= Beginning of Section =
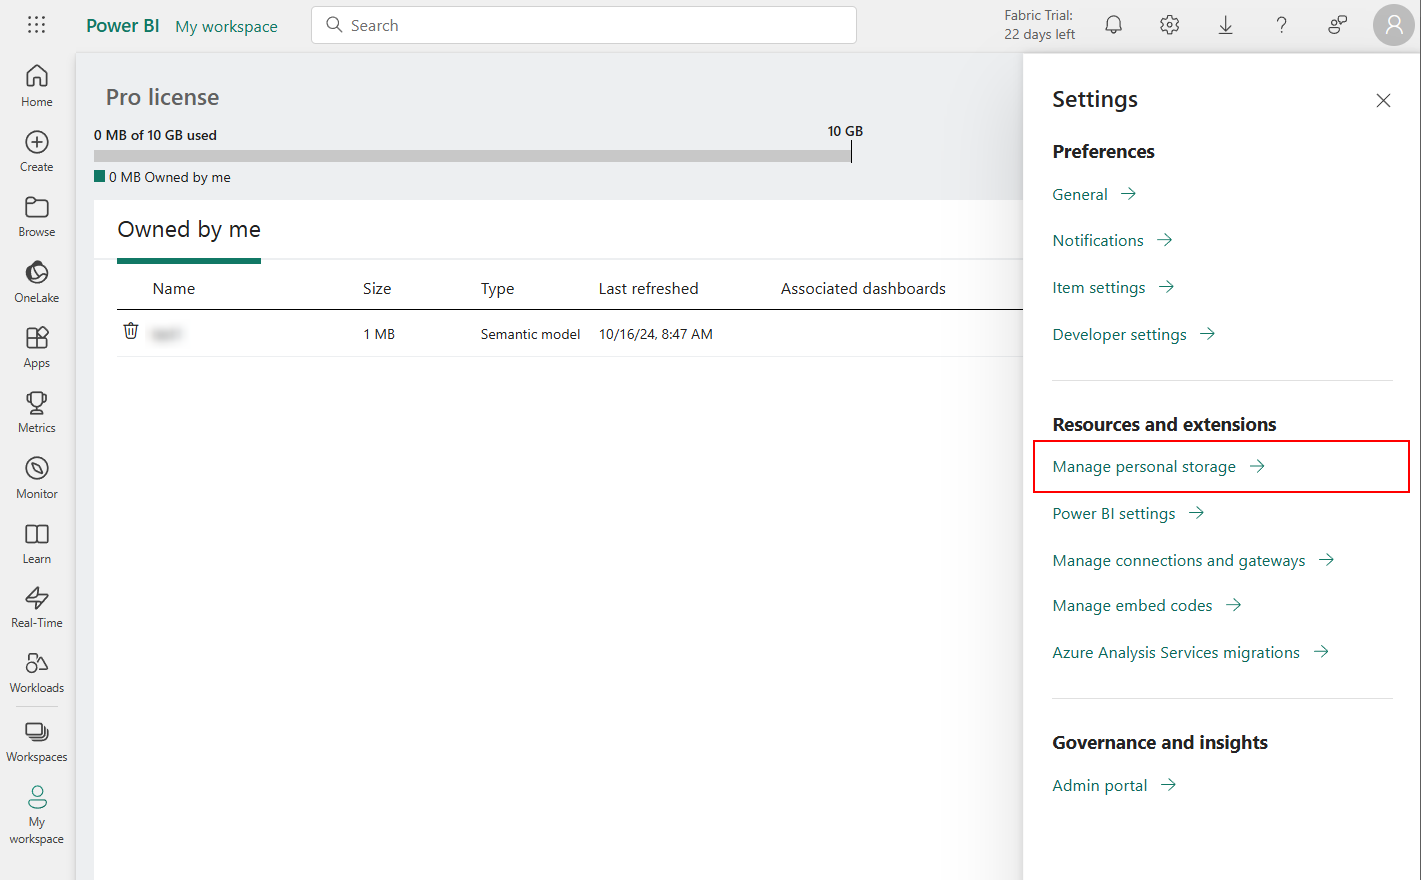Open the Workloads section

tap(36, 669)
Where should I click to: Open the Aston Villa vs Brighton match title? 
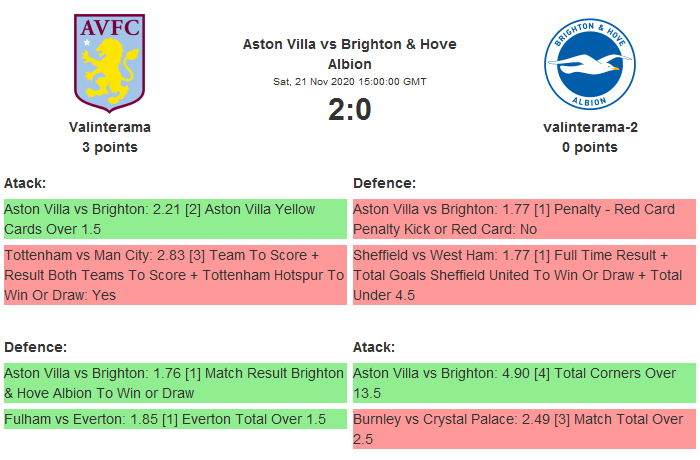pyautogui.click(x=349, y=54)
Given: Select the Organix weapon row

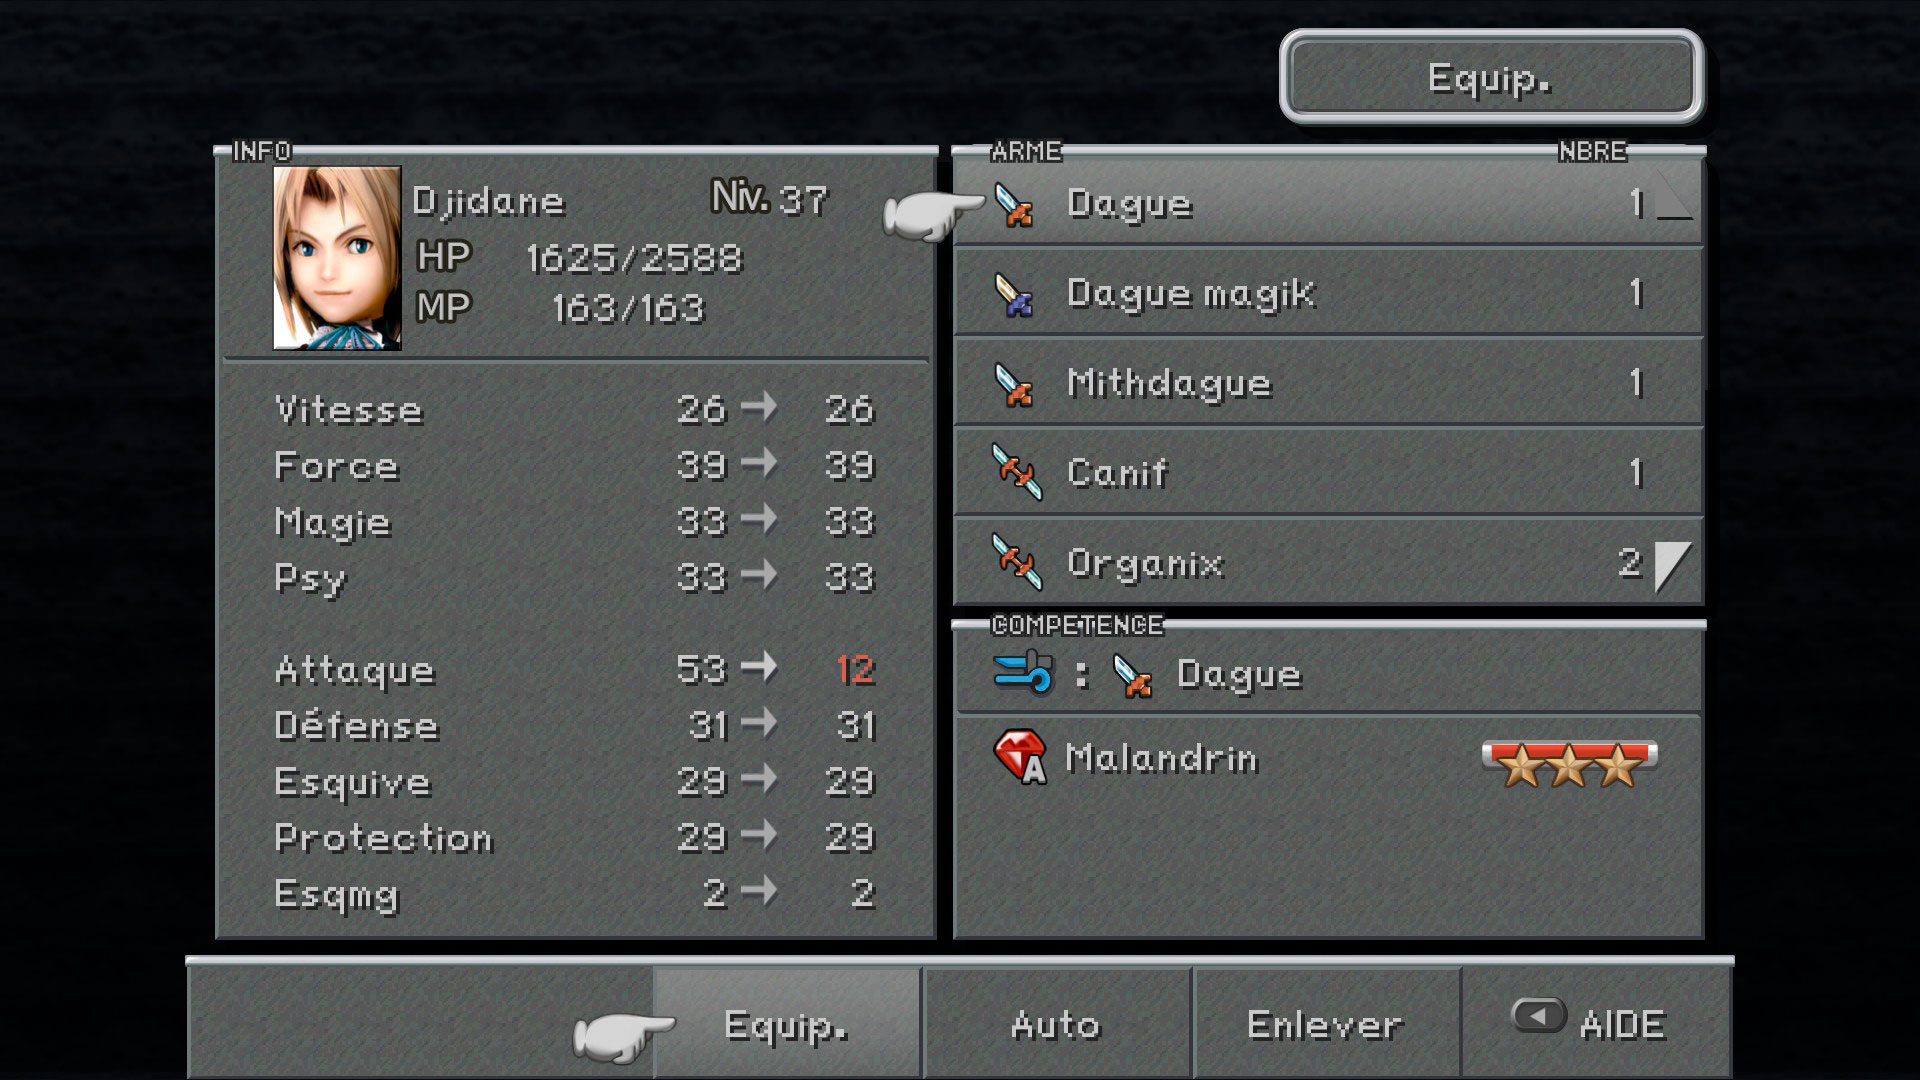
= End of Section =
### Problem statement
Copy only the lines running from the one that holds "Where should I" through the last line of the data, and include both of those lines. Do not copy any pictures.

### Answer to the exercise
Where should I click to: Open the Aston Villa vs Brighton match title? 
pyautogui.click(x=349, y=54)
Given: Select the Organix weapon row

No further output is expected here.